Working with Short-term Outreach Teams (2)
I’m still trying to determine what causes one short-term outreach team to “work” while another team seems to “fail”. Since the 10th of May, I’ve been hosting a short-term outreach team from the Palm Beach Atlantic University, Florida (USA). This has possibly been one of the best groups I’ve ever had in Swaziland. However, if anyone should ask me why this team worked so well, I would not be able to give an exact answer. The team consisted of nine students, all female. This may have played some role in the group dynamics, as they slept in an old farmhouse on their own and had ample time to bond (and I think women may bond slightly easier than men.)

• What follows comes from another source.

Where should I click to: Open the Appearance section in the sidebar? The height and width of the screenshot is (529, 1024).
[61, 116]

It also became clear to me that the students joining this outreach are carefully chosen. Which criteria are used, I don’t know, but it wasn’t merely a case that anyone wanting to join would be allowed. Although one should be careful not to restrict a mission outreach to an exclusive group of people, as if those people are on a higher spiritual level than others, having people in a group like this with too many unresolved personal issues, becomes a great burden to the rest of the team and inevitably hinders the work.
I spent a few hours with the group last night, doing some informal (or less formal) debriefing. What I heard was that great effort is made by their missions trip coordinator to prepare these groups for their cross-cultural encounters. Although I always spend time with a group upon their arrival to brief them about Swazi culture, to enlighten them about the reality of HIV and AIDS and to prepare them for what they can expect, I believe that the fact that they had already been properly prepared for something new before they came, played an extremely important role in the success of the group. And what definitely helped was that they were apparently told, over and over again, that the local people know better than they what needs to be done and therefore they have to submit themselves to the local authority (which they did!)

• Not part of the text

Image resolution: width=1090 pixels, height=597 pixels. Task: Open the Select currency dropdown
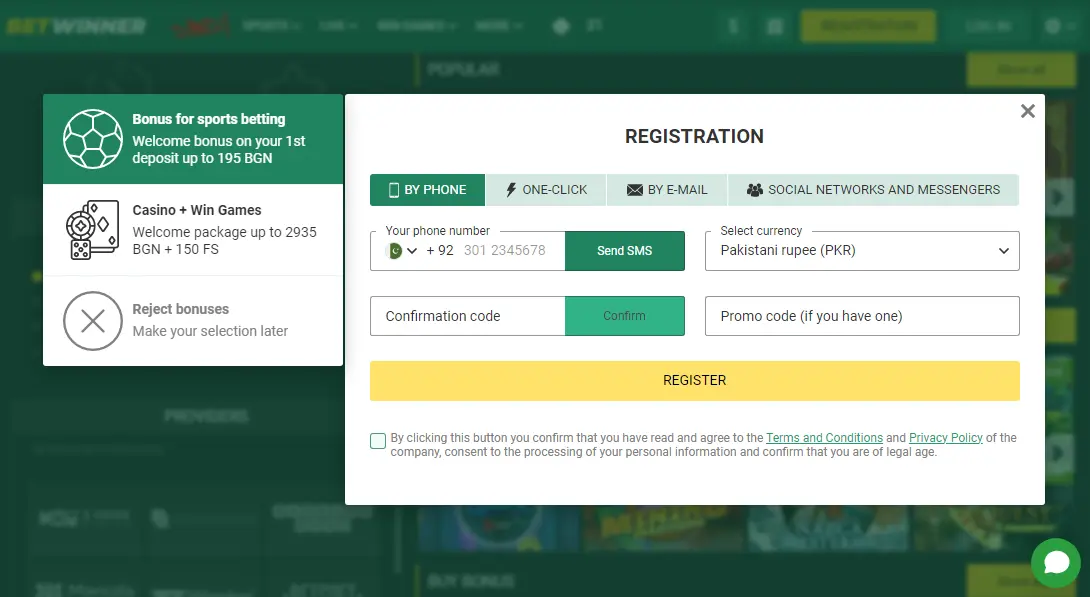click(862, 251)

Instead of communicating with me directly, this group used Operation Mobilisation (OM) as go-between, them working with the office in the USA which communicated with the office in South Africa (with whom I already have a good personal relationship) and them communicating with me. It may sound as if this would make communication more difficult, but in effect it helped as OM has a lot of experience in handling international groups. Furthermore, being a parent myself, I can assume that for parents whose children want to go on a short-term outreach, it would be comforting to know that a large international organisation is also involved to ensure that their children will be safe.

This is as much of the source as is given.